Video Content Analysis

We utilize deep learning-based object detection models to find interesting, salient content in the frame. This content typically includes people and animals, but other elements may be identified, depending on the application, including text overlays and logos for commercials, or motion and ball detection for sports.

The face and object detection models are integrated into AutoFlip through MediaPipe, which uses TensorFlow Lite on CPU. This structure allows AutoFlip to be extensible, so developers may conveniently add new detection algorithms for different use cases and video content. Each object type is associated with a weight value, which defines its relative importance — the higher the weight, the more influence the feature will have when computing the camera path.


Left: People detection on sports footage. Right: Two face boxes (‘core’ and ‘all’ face landmarks). In narrow portrait crop cases, often only the core landmark box can fit.

Reframing

After identifying the subjects of interest on each frame, logical decisions about how to reframe the content for a new view can be made. AutoFlip automatically chooses an optimal reframing strategy — stationary, panning or tracking — depending on the way objects behave during the scene (e.g., moving around or stationary). In stationary mode, the reframed camera viewport is fixed in a position where important content can be viewed throughout the majority of the scene. This mode can effectively mimic professional cinematography in which a camera is mounted on a stationary tripod or where post-processing stabilization is applied. In other cases, it is best to pan the camera, moving the viewport at a constant velocity. The tracking mode provides continuous and steady tracking of interesting objects as they move around within the frame.

Based on which of these three reframing strategies the algorithm selects, AutoFlip then determines an optimal cropping window for each frame, while best preserving the content of interest. While the bounding boxes track the objects of focus in the scene, they typically exhibit considerable jitter from frame-to-frame and, consequently, are not sufficient to define the cropping window. Instead, we adjust the viewport on each frame through the process of Euclidean-norm optimization, in which we minimize the residuals between a smooth (low-degree polynomial) camera path and the bounding boxes.

Top: Camera paths resulting from following the bounding boxes from frame-to-frame. Bottom: Final smoothed camera paths generated using Euclidean-norm path formation. Left: Scene in which objects are moving around, requiring a tracking camera path. Right: Scene where objects stay close to the same position; a stationary camera covers the content for the full duration of the scene.

AutoFlip’s configuration graph provides settings for either best-effort or required reframing. If it becomes infeasible to cover all the required regions (for example, when they are too spread out on the frame), the pipeline will automatically switch to a less aggressive strategy by applying a letterbox effect, padding the image to fill the frame. For cases where the background is detected as being a solid color, this color is used to create seamless padding; otherwise a blurred version of the original frame is used.

AutoFlip Use Cases

We are excited to release this tool directly to developers and filmmakers, reducing the barriers to their design creativity and reach through the automation of video editing.
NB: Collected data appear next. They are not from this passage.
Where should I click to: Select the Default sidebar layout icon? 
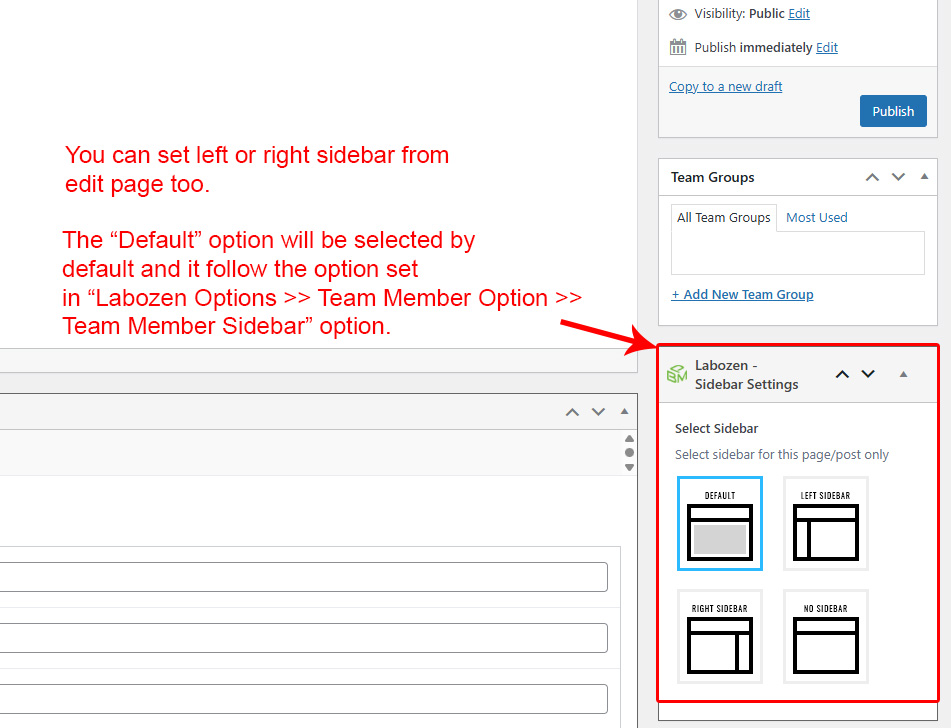tap(720, 523)
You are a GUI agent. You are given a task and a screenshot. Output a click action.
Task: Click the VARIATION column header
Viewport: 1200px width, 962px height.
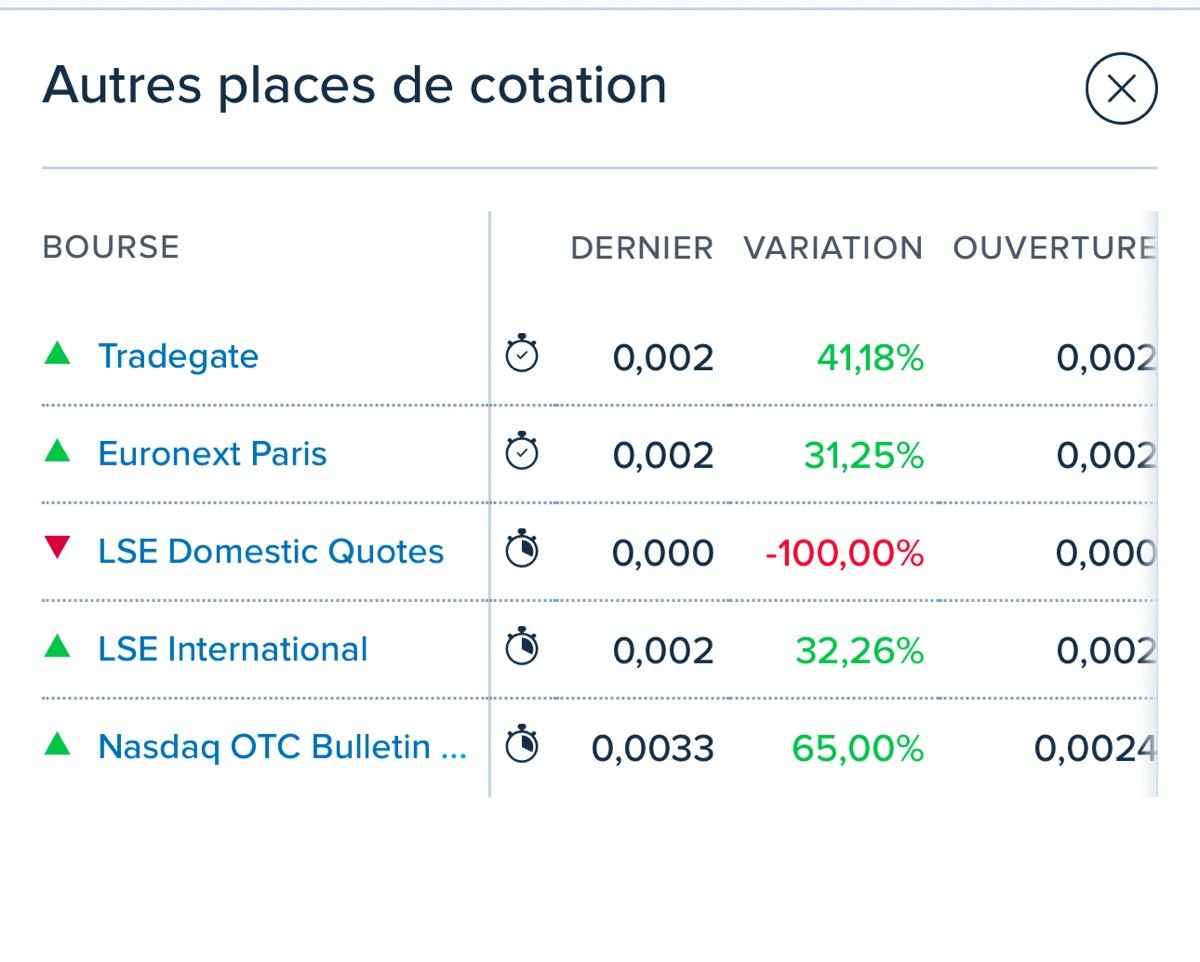pyautogui.click(x=833, y=248)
The ability to adapt any video format to various aspect ratios is becoming increasingly important as the diversity of devices for video content consumption continues to rapidly increase. Whether your use case is portrait to landscape, landscape to portrait, or even small adjustments like 4:3 to 16:9, AutoFlip provides a solution for intelligent, automated and adaptive video reframing.


What’s Next?

Like any machine learning algorithm, AutoFlip can benefit from an improved ability to detect objects relevant to the intent of the video, such as speaker detection for interviews or animated face detection on cartoons. Additionally, a common issue arises when input video has important overlays on the edges of the screen (such as text or logos) as they will often be cropped from the view. By combining text/logo detection and image inpainting technology, we hope that future versions of AutoFlip can reposition foreground objects to better fit the new aspect ratios. Lastly, in situations where padding is required, deep uncrop technology could provide improved ability to expand beyond the original viewable area.

While we work to improve AutoFlip internally at Google, we encourage contributions from developers and filmmakers in the open source communities.

Acknowledgments

We would like to thank our colleagues who contributed to Autoflip, Alexander Panagopoulos, Jenny Jin, Brian Mulford, Yuan Zhang, Alex Chen, Xue Yang, Mickey Wang, Justin Parra, Hartwig Adam, Jingbin Wang, and Weilong Yang; MediaPipe team who helped with open sourcing, Jiuqiang Tang, Tyler Mullen, Mogan Shieh, Ming Guang Yong, and Chuo-Ling Chang.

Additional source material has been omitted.